- Bibby painting the Aurora 7 insignia on the Mercury-7 capsule
- Born: February 20, 1928 Los Angeles, California, US
- Died: November 14, 2012 (aged 84) Blue Ridge, Georgia, US
- Other name: Cece Bibby
- Occupation: Artist
- Employer: NASA

= Cece Bibby =

American artist

Cecelia "Cece" Bibby (20 February, 1928 - 14 November 2012) was an American artist, primarily known for her artwork on the Mercury space capsules.
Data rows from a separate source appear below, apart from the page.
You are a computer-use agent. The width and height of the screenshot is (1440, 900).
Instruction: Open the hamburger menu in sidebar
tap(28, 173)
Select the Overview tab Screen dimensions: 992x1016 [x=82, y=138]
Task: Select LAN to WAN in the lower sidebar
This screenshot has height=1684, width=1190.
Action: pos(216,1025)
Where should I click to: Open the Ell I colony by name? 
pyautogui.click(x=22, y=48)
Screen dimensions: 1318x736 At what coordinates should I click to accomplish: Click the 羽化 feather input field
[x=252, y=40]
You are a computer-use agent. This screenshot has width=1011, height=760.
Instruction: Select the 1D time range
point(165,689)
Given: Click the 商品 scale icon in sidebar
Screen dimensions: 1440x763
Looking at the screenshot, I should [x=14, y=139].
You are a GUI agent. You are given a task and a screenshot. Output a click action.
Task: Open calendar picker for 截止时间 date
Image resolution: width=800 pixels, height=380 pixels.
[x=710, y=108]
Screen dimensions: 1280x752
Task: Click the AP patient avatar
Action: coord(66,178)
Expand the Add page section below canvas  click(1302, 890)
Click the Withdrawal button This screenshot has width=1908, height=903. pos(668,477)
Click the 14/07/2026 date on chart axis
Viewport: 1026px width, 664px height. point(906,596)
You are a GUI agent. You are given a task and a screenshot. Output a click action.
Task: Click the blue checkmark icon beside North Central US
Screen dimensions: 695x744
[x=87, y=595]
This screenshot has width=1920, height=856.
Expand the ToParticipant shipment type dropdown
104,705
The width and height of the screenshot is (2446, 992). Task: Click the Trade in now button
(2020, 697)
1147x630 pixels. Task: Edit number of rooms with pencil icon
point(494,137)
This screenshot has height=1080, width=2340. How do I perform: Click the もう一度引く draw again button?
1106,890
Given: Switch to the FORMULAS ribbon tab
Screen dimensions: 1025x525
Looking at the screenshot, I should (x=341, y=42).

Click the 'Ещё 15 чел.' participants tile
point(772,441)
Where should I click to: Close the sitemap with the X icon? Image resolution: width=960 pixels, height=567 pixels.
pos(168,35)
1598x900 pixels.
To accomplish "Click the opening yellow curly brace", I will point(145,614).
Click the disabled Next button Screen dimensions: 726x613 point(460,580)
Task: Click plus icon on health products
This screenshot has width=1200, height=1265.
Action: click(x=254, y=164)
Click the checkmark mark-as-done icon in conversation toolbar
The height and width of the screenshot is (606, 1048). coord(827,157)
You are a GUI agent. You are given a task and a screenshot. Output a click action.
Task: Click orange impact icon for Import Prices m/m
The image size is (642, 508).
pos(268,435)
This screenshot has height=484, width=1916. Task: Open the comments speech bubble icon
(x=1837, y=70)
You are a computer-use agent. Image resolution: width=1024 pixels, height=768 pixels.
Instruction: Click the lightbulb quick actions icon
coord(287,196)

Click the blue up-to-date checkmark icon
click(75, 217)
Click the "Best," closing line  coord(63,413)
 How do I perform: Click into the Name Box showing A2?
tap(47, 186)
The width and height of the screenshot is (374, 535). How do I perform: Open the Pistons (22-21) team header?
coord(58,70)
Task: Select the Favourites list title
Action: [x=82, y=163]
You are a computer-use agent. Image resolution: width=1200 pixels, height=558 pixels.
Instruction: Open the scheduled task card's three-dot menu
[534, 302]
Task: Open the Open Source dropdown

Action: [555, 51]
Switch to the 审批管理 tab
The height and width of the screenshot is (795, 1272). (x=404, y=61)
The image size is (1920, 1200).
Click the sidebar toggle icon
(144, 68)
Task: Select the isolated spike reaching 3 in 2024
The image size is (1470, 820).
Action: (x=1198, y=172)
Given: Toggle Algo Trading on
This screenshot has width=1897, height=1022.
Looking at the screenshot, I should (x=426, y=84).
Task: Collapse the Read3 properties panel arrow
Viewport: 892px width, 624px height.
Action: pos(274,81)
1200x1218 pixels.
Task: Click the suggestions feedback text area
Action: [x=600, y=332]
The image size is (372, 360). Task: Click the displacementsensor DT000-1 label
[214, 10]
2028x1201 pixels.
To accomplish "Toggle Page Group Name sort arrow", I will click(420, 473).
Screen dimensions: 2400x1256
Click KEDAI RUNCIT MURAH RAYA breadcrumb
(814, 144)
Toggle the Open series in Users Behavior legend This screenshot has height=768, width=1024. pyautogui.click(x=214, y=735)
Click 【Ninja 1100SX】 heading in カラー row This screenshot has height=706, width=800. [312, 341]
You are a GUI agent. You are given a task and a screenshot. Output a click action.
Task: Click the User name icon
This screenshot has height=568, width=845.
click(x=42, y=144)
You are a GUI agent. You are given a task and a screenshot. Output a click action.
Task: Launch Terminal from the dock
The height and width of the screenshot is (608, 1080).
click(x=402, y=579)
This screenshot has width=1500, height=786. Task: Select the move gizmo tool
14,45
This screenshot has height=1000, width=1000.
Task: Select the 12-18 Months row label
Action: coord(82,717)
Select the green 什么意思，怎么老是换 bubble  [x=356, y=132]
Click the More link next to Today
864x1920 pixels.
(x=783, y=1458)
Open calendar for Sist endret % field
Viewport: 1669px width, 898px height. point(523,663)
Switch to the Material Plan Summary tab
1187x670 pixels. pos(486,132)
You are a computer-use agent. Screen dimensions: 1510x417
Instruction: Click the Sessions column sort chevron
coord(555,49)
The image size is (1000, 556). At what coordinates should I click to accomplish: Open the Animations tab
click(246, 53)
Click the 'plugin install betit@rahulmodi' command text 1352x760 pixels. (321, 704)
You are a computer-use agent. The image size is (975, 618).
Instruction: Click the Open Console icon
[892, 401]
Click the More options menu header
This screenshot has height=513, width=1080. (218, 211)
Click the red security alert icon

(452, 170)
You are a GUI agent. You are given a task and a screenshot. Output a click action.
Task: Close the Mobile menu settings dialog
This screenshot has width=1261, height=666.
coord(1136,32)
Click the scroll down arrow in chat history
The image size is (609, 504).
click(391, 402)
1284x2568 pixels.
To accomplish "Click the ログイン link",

She was the first woman to be permitted on the launch pad, and was the artist responsible for designing the insignia for the first US crewed orbital spacecraft in 1962. She was also responsible for some of the artwork that appeared in NASA's employee newspaper, Space News Roundup.

== Early life ==

Bibby spent much of her early years as a ward of the Freemasons, having lost her father at an early age. At the Masonic Home for Children, she developed her passion for art.

== Personal life ==

Bibby and Wally Schirra, painting the logo on Mercury-8.

Bibby left NASA in 1970, and moved to Blue Ridge, Georgia, with her naval officer husband. In her latter years, her popularity went through a revival as she travelled the country to autograph events, meeting some of the original Gemini crew and creating new versions of the original artwork.